Growing up, it was not only my peers I felt bullied by but also adults, who could not understand my differences in learning and behavior and they often would call me lazy, unmotivated, spoiled, bad, unmotivated, immature, self-centered, doomed to failure, and much more. And when I was bullied, I felt that they sympathized with my bullies because I deserved to be bullied or I “got myself bullied” because of how I acted.
I can’t remember exactly when I began getting teased, which is how my bullying experiences started out. I spent two years in a church-based school, where my experiences included being called names, including the unprintable, as well as being teased because I walked differently and thought differently. Because I was un-coordinated, I was always chosen last in team sports.Though this teasing and bullying was fairly bad, it was not the worst bullying I would experience. I do recall that once I was walking downstairs. A couple of girls mimicked my walking, snickering, “I’m hurt! I’m hurt!” Another time, as she sometimes did, one girl who was praised by our teacher for being a caring girl who wanted to help others, tracked me down in the halls.
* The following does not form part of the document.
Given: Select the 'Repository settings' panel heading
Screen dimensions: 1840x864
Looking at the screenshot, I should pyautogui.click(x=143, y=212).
She hit me; I remember this particular girl managing to hit me or call me names, when she saw that no one was looking but she managed to be “teacher’s pet.”
During this time period when I was in my early teens, I recall two incidents when I was on the opposite side of bullying. One when I was in the church-based schools’ Cadette Girl Scout’s troop. One evening, during a meeting, because I wanted to be “cool” and “fit in,” I joined with other girls in teasing a girl who, like me, was different. I composed a poem that mocked her and I think I threw it out. But that is beside the point. I had participated in bullying. The second time when I was at an all-day camp and the girls were teasing a quiet girl who was sitting at a front table. Her camp counselor had scolded her and while I felt sorry for her because I couldn’t see that she had misbehaved or anything, I said nothing but succumbed to “the bystander effect.”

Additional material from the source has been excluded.